Deine Aufgaben:
#1 Kopiere den Seitenauszug zur portugiesischen Schenkungsteuer auf Aktien vollständig und ohne jede Änderung.
#2 Stelle bitte den Abschnitt der Einträge von der Zeile mit „Where should I click to: Click the go“ bis einschließlich zum Ende der Einträge als Markdown-Tabelle mit den Spalten „Nr.“ und „Zeile“ dar. Leere Zeilen lässt du dabei weg.

Unverändert blieben jedoch bei der Umsetzung der Richtlinie die Artikel 182 und 184 des Código do
Imposto Municipal da Sisa e do Imposto sobre as Sucessões e Doações (Gesetz über die
Gemeindesteuer auf Übertragungen und über die Erbschaft- und Schenkungsteuer; im folgenden:
Cimsisd), die bei unentgeltlicher Übertragung von Aktien eine Erbschaft- und Schenkungsteuer (im
folgenden: ISD) vorsehen, die bei jeder Gewinnausschüttung auf die Dividenden erhoben wird, die von
Gesellschaften mit Sitz in Portugal gezahlt werden.
7.
Artikel 182 Cimsisd bestimmt insoweit:
Die Steuer auf unentgeltliche Übertragungen
...
c) der Aktien von Gesellschaften, die ihren Sitz in Portugal haben, ist vorab im Wege des Abzugs von
den Erträgen der Wertpapiere zu entrichten.
Einziger Absatz
Die Steuer auf die Übertragung von Wertpapieren, die keinen Anspruch auf Erträge begründen, wird
nach den allgemeinen Rechtsvorschriften erhoben.
8.
In Artikel 184 Cimsisd mit der Überschrift „Steuersatz. Abzug an der Quelle“ heißt es:
„Die pauschale Steuer beträgt 5 % der Zinsen, der Dividenden oder der anderen Erträge der
Wertpapiere und ist von den Stellen, die die betreffende Zahlung vorzunehmen haben, von diesen
Erträgen einzubehalten.

Verfügbare Einträge:
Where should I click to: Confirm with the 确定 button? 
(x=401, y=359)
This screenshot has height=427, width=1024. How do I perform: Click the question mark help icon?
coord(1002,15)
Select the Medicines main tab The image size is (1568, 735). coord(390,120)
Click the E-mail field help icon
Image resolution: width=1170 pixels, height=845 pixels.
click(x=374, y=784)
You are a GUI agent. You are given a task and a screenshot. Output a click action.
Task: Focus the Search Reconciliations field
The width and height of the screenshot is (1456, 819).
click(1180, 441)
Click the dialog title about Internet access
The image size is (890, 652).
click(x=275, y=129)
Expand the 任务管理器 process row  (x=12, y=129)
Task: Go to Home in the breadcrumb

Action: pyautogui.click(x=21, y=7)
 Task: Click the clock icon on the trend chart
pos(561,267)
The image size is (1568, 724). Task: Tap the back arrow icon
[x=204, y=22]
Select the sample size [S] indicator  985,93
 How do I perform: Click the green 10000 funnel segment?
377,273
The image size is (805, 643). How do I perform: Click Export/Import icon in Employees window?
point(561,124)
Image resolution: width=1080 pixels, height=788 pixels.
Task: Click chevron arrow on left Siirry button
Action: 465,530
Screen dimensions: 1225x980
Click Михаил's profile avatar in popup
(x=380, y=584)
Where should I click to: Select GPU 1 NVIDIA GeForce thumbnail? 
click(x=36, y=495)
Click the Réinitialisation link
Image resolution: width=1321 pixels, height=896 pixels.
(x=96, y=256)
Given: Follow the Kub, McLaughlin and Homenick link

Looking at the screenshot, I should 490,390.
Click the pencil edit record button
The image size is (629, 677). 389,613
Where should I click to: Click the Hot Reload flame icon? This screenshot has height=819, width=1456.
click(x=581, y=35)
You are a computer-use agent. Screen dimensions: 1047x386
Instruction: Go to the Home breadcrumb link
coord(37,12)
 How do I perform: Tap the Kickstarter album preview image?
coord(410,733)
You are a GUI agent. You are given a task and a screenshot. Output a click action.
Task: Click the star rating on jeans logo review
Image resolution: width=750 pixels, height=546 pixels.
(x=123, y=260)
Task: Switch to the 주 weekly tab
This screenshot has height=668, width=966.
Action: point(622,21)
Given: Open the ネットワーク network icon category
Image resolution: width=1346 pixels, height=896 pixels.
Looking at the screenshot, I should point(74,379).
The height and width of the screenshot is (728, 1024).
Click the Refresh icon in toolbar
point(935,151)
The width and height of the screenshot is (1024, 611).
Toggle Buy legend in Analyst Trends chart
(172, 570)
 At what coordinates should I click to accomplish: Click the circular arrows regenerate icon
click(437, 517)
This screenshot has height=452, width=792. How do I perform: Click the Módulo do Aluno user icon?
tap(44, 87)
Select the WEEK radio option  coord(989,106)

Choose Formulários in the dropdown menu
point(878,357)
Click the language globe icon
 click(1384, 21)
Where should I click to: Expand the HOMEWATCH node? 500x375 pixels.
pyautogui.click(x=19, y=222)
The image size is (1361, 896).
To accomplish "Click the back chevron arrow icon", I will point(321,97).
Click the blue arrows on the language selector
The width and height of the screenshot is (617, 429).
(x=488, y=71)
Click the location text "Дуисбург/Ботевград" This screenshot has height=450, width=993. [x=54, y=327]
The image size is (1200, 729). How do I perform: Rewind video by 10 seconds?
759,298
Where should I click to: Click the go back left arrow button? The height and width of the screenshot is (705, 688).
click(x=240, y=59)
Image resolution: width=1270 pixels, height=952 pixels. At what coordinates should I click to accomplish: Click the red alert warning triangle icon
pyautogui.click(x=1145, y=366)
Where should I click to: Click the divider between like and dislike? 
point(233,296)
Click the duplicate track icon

Bearbeitete Übung:
#1
Unverändert blieben jedoch bei der Umsetzung der Richtlinie die Artikel 182 und 184 des Código do
Imposto Municipal da Sisa e do Imposto sobre as Sucessões e Doações (Gesetz über die
Gemeindesteuer auf Übertragungen und über die Erbschaft- und Schenkungsteuer; im folgenden:
Cimsisd), die bei unentgeltlicher Übertragung von Aktien eine Erbschaft- und Schenkungsteuer (im
folgenden: ISD) vorsehen, die bei jeder Gewinnausschüttung auf die Dividenden erhoben wird, die von
Gesellschaften mit Sitz in Portugal gezahlt werden.
7.
Artikel 182 Cimsisd bestimmt insoweit:
Die Steuer auf unentgeltliche Übertragungen
...
c) der Aktien von Gesellschaften, die ihren Sitz in Portugal haben, ist vorab im Wege des Abzugs von
den Erträgen der Wertpapiere zu entrichten.
Einziger Absatz
Die Steuer auf die Übertragung von Wertpapieren, die keinen Anspruch auf Erträge begründen, wird
nach den allgemeinen Rechtsvorschriften erhoben.
8.
In Artikel 184 Cimsisd mit der Überschrift „Steuersatz. Abzug an der Quelle“ heißt es:
„Die pauschale Steuer beträgt 5 % der Zinsen, der Dividenden oder der anderen Erträge der
Wertpapiere und ist von den Stellen, die die betreffende Zahlung vorzunehmen haben, von diesen
Erträgen einzubehalten.

#2
| Nr. | Zeile |
|---|---|
| 1 | Where should I click to: Click the go back left arrow button? The height and width of the screenshot is (705, 688). |
| 2 | click(x=240, y=59) |
| 3 | Image resolution: width=1270 pixels, height=952 pixels. At what coordinates should I click to accomplish: Click the red alert warning triangle icon |
| 4 | pyautogui.click(x=1145, y=366) |
| 5 | Where should I click to: Click the divider between like and dislike?  |
| 6 | point(233,296) |
| 7 | Click the duplicate track icon |